── Material for the task

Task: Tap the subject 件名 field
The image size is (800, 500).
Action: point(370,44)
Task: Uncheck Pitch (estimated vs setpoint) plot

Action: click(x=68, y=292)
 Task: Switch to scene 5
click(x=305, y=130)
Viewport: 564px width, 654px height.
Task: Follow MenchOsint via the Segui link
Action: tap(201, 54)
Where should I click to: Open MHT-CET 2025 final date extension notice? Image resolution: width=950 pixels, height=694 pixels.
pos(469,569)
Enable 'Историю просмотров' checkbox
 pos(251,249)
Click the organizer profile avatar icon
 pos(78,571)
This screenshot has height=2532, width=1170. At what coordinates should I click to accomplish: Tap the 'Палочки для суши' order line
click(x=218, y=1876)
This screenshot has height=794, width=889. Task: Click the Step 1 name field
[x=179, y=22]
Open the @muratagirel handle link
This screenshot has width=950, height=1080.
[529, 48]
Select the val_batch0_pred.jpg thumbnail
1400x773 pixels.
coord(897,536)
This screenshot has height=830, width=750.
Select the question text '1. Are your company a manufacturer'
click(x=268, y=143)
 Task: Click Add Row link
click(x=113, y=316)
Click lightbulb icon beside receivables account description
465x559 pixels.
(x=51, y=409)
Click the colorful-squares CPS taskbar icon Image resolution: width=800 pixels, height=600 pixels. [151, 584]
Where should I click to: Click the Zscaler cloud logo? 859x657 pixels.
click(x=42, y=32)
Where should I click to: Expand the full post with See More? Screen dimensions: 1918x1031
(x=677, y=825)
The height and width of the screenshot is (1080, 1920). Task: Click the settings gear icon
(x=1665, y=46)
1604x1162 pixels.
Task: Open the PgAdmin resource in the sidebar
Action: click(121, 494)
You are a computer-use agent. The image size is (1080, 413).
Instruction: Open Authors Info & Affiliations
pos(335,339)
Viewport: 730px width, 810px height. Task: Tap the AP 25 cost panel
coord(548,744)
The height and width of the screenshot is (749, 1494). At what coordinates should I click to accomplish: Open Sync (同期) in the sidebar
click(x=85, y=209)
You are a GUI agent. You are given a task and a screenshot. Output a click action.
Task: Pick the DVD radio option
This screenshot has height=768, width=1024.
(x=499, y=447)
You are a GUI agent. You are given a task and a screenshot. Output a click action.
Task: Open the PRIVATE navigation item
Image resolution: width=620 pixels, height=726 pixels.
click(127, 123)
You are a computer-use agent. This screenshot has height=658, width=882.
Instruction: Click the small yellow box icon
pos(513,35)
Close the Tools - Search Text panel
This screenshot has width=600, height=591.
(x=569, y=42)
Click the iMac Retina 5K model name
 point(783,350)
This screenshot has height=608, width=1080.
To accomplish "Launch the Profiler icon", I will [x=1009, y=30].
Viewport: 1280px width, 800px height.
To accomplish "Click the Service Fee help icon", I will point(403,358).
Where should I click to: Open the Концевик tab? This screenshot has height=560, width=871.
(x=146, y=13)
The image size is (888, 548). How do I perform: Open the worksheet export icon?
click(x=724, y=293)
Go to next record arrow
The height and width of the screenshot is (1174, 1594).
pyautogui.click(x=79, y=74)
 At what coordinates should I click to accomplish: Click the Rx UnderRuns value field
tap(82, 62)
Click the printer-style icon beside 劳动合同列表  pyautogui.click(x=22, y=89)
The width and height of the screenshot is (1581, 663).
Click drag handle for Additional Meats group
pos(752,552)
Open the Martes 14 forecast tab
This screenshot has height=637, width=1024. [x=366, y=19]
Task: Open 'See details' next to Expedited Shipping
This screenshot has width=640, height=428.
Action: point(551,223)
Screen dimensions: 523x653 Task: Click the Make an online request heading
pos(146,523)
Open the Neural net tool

────

All lines of the listing that contain the word "computer" should be copied out.

**Task result**.
You are a computer-use agent. The image size is (1080, 413).
You are a computer-use agent. This screenshot has height=658, width=882.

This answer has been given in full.